Many, myself included, have high hopes that appropriate
use of artificial intelligence (AI) might be able to help with this problem. Two new studies offer some considerations for
what it might take.
The first study, from a
team of researchers led by Damon Centola,
a professor at the Annenberg School for Communication at the University of
Pennsylvania, looked at the impact of “structured information–sharing networks
among clinicians.” In other words,
getting feedback from colleagues (which, of course, was once the premise behind
group practices).
Long story short, they work, reducing diagnostic errors
and improving treatment recommendations.
Study co-author Elaine Khoong of UCSF says,
“We are increasingly recognizing that clinical decision-making should be viewed
as a team effort that includes multiple clinicians and the patient as well.” The researchers made sure that the structured
network included clinicians of various ages, specialties, expertise, and
geographical locations, trying to ensure that it was not simply a top-down, hierarchical
network.
Professor Centola believes: “egalitarian online networks increase the diversity of voices influencing clinical decisions. As a result, we found that decision-making improves across the board for a wide variety of specialties.” Best of all, he notes:
The big risk with these information-sharing networks is that while some doctors may improve, there could be an averaging effect that would lead better doctors to make worse decisions. But, that’s not what happens. Instead of regressing to the mean, there is consistent improvement: The worst clinicians get better, while the best do not get worse.
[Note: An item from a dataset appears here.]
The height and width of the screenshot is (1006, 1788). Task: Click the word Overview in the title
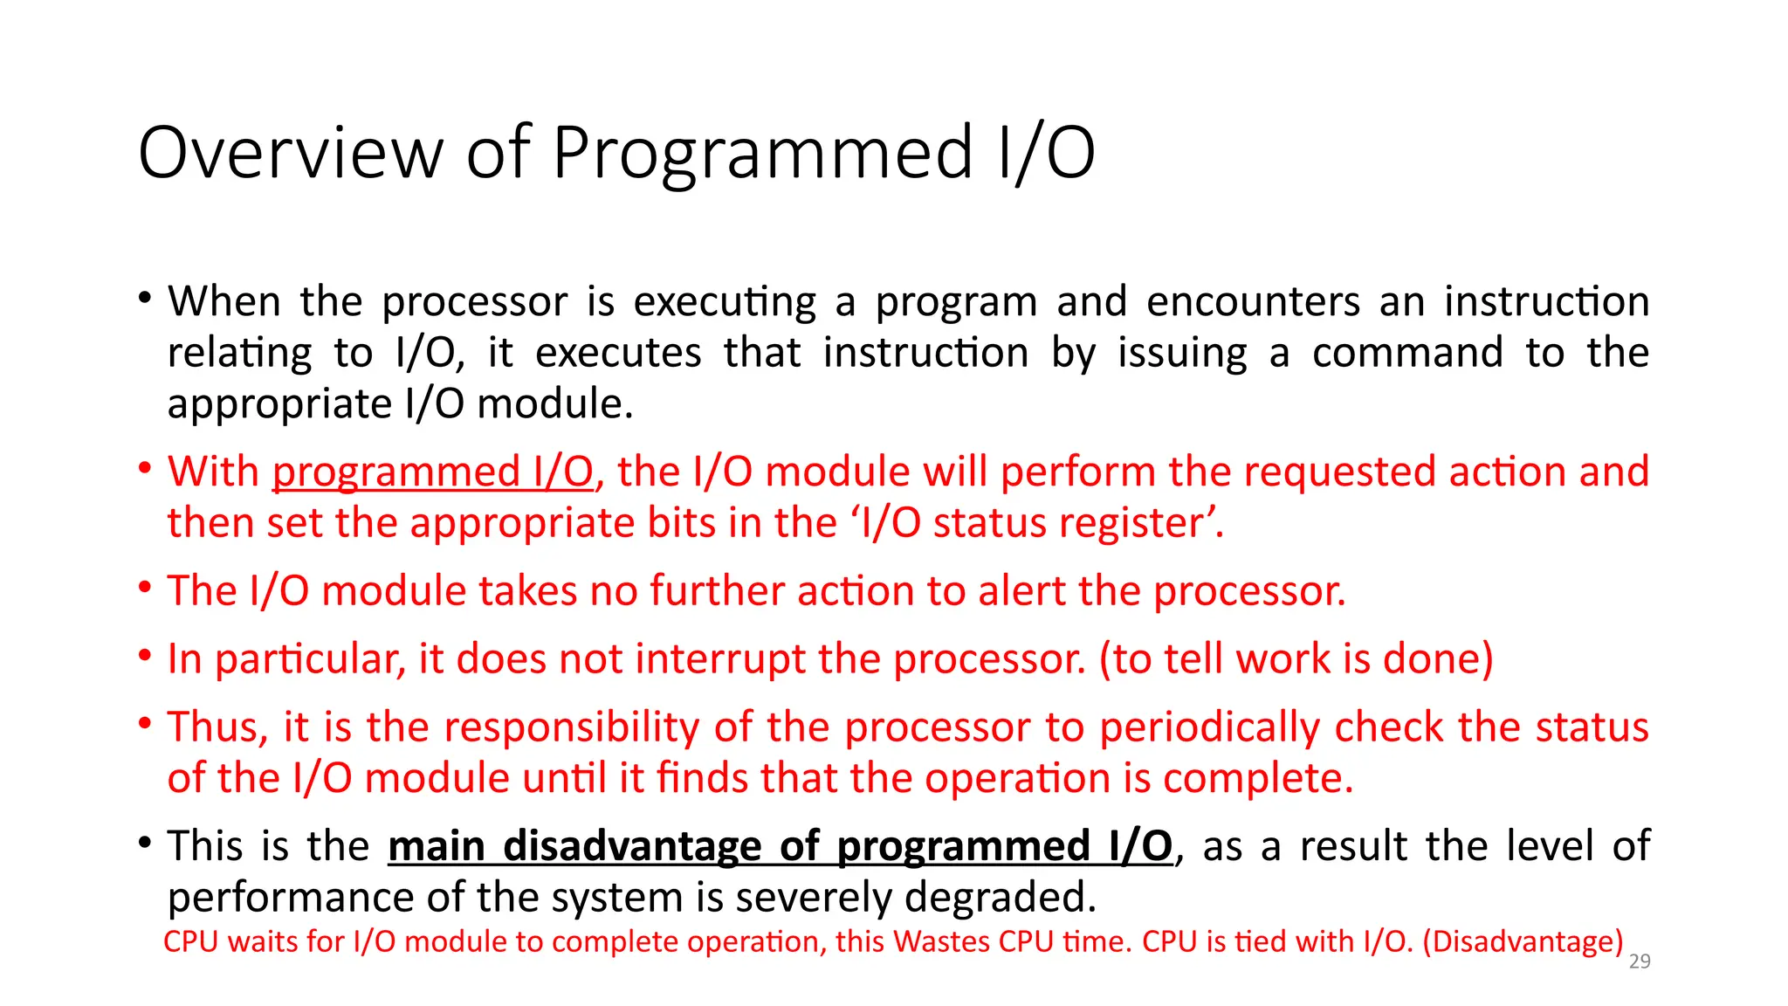coord(291,153)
The researchers think this approach could be easily adopted,
building on existing e-consult technologies: “We anticipate, for instance, that
instead of sending clinical cases to a single specialist, clinicians may instead
submit cases to a network of specialists who participate in a structured
information exchange process before providing a recommendation to the referring
clinician.” Professor Centola points out that,
while the networks need to be structured thoughtfully, they don’t have to be
huge; in fact, 40 is ideal. “The
increasing returns above that - going, say, from 40 to 4,000 - are minimal,” he
says.
It's worth pointing out that the anonymous clinicians
in the structured networks were, in this case, human; an interesting follow-up
would be to see what happens when some or even all of the recommendations come
from AI.
Which leads to the second
study, from a team of researchers from MIT and Harvard, which looked at
what happens when radiologists get assistance from AI. Long story short: not much.
As Professor Rajpurkar said in a
lengthy Twitter thread: “Why?
Radiologists implicitly discount AI predictions, favoring their own judgment -
a bias we call "automation neglect"”
The “automation neglect”
comes from radiologists discounting the AI probabilities by around 30% relative
to their own assessments. The radiologists also tended to view their
recommendations and the AI predictions as independent, when, in fact, they are
based on the same data.
The paper found: “We
find that AI assistance does not improve human’s diagnostic quality even though
the AI predictions are more accurate than almost two-thirds of the participants
in our experiment.” To make things worse, “radiologists are slower when
provided with AI assistance.”
Slower but not more
accurate is not a winning combination, and definitely not what we might have
expected.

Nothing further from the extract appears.